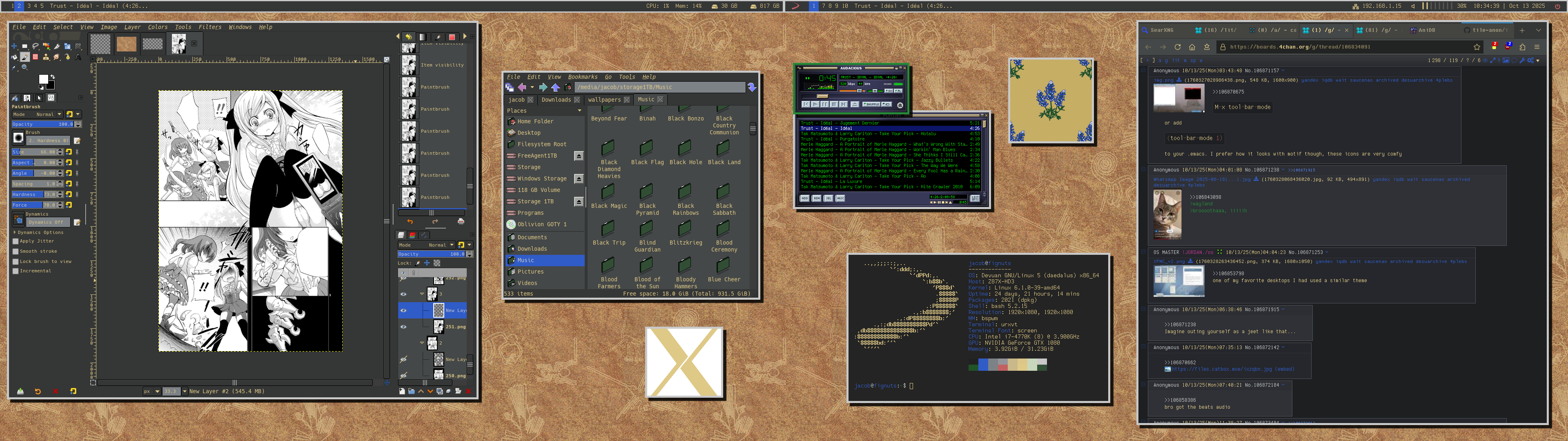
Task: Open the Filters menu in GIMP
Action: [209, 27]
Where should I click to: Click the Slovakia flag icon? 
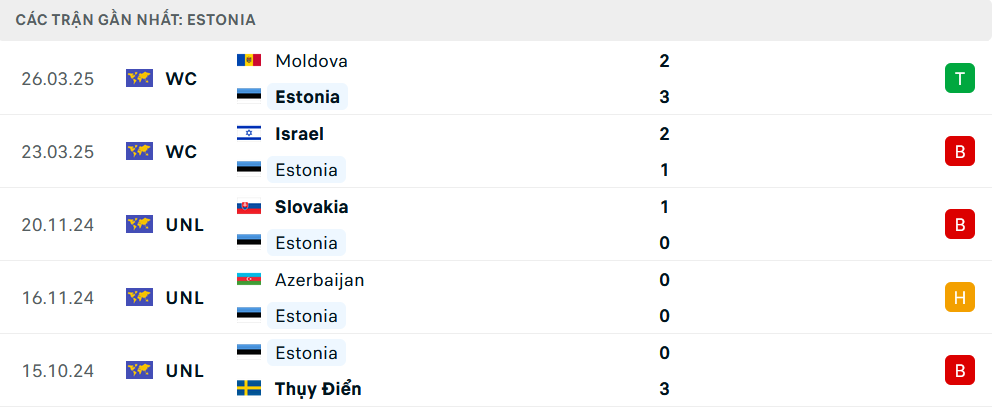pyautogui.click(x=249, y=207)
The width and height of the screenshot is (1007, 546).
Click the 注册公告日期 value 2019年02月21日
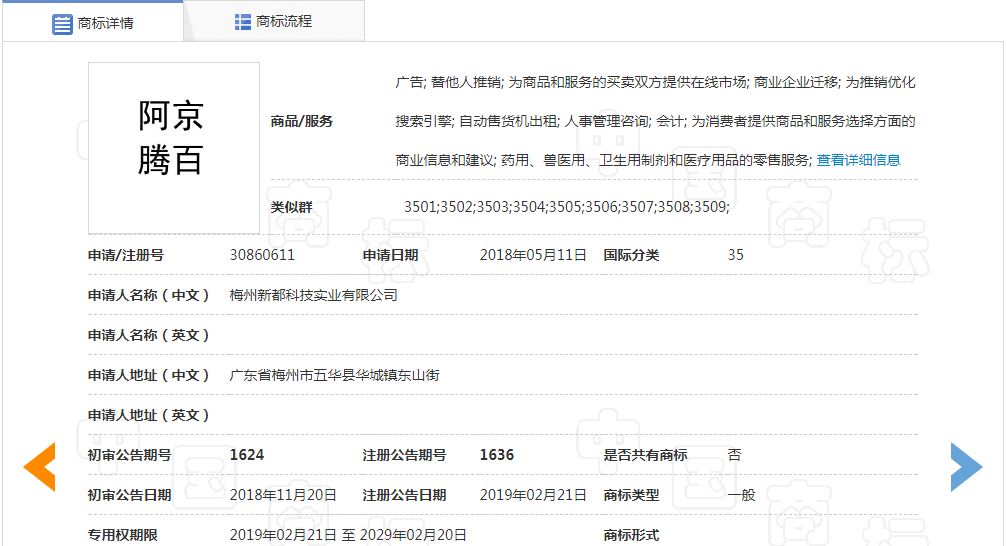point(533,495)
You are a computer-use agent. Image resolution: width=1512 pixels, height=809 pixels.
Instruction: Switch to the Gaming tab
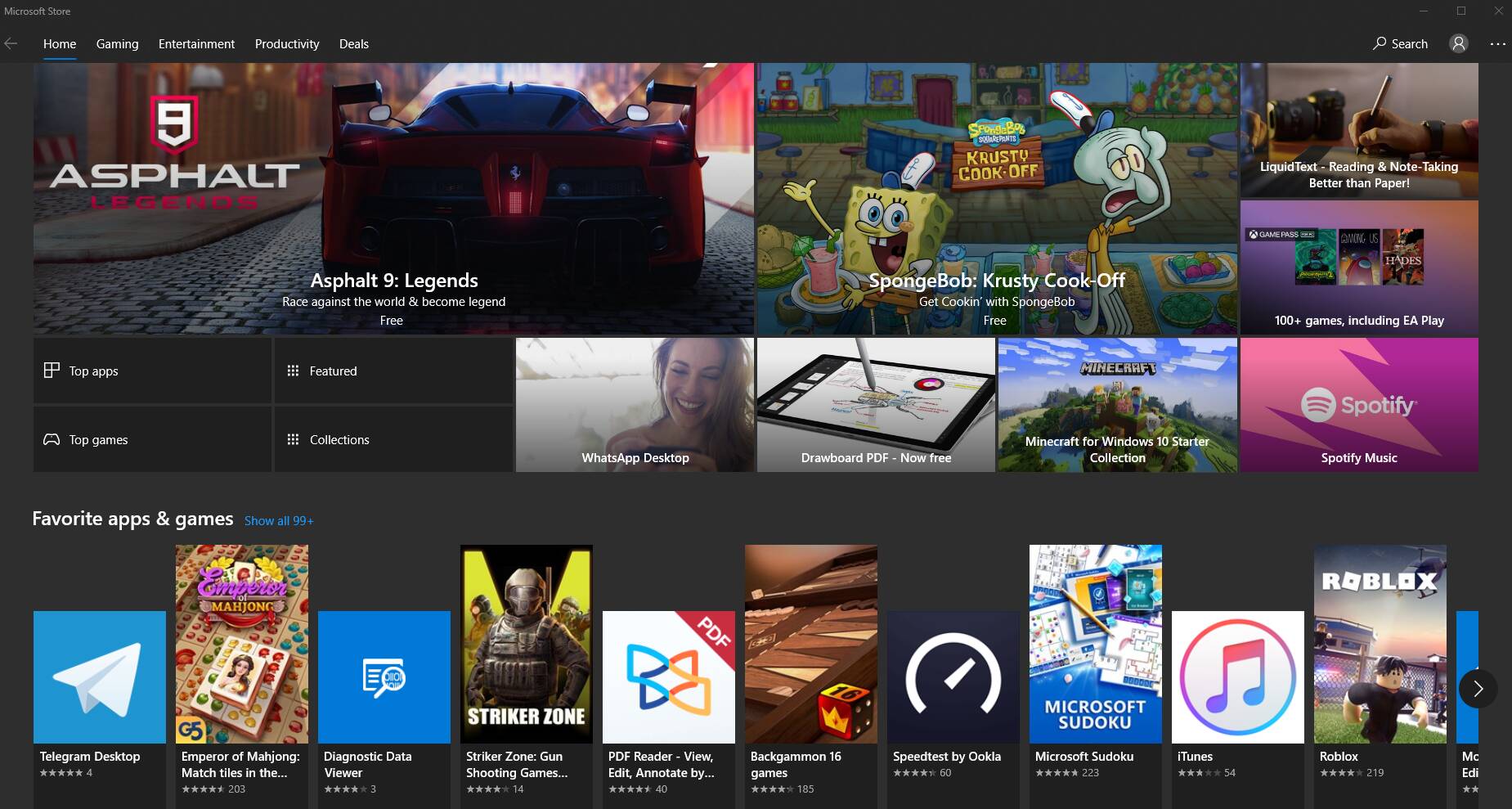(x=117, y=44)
* * *
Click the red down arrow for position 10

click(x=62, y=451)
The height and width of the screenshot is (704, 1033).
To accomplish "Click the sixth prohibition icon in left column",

■ Problem to solve: Output as a JSON list of strings the records starting at the line that contains "Where should I" and ending at the line that contains "(x=117, y=44)", with one string per line, blank lines omitted, and the pictures left out.

■ The result:
[
  "Where should I click to: Click the Slovakia flag icon? ",
  "pyautogui.click(x=249, y=207)",
  "The width and height of the screenshot is (1007, 546).",
  "Click the 注册公告日期 value 2019年02月21日",
  "point(533,495)",
  "You are a computer-use agent. Image resolution: width=1512 pixels, height=809 pixels.",
  "Instruction: Switch to the Gaming tab",
  "(x=117, y=44)"
]